▶ **YOUR INSTRUCTIONS**: What to return is the tail of the data, from the line that contains "Clear the search field with X icon" down to the last line, copied exactly.

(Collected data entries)
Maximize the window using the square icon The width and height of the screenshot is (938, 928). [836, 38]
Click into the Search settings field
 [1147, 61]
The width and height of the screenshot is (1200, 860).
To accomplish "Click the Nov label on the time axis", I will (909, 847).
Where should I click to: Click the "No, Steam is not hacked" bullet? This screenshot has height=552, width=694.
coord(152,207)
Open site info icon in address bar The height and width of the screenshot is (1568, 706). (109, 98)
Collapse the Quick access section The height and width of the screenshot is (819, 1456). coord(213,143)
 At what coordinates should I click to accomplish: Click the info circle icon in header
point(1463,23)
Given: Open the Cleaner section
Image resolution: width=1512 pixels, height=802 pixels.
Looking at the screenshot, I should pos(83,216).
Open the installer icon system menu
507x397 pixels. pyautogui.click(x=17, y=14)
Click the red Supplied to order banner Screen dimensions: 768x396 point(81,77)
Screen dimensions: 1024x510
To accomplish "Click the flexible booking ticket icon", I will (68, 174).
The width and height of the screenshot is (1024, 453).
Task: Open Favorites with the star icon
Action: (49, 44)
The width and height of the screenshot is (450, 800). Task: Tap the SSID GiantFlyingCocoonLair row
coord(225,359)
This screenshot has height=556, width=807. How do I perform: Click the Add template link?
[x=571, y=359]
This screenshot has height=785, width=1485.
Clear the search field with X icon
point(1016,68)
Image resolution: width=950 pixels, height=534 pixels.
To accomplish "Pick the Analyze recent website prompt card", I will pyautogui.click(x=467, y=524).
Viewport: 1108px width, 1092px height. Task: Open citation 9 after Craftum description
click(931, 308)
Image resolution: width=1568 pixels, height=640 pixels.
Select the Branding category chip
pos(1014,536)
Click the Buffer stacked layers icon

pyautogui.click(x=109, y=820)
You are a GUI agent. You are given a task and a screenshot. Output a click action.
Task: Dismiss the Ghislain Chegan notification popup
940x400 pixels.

▶ **REPLY TO THE EXERCISE**:
Clear the search field with X icon
point(1016,68)
Image resolution: width=950 pixels, height=534 pixels.
To accomplish "Pick the Analyze recent website prompt card", I will pyautogui.click(x=467, y=524).
Viewport: 1108px width, 1092px height. Task: Open citation 9 after Craftum description
click(931, 308)
Image resolution: width=1568 pixels, height=640 pixels.
Select the Branding category chip
pos(1014,536)
Click the Buffer stacked layers icon

pyautogui.click(x=109, y=820)
You are a GUI agent. You are given a task and a screenshot. Output a click action.
Task: Dismiss the Ghislain Chegan notification popup
940x400 pixels.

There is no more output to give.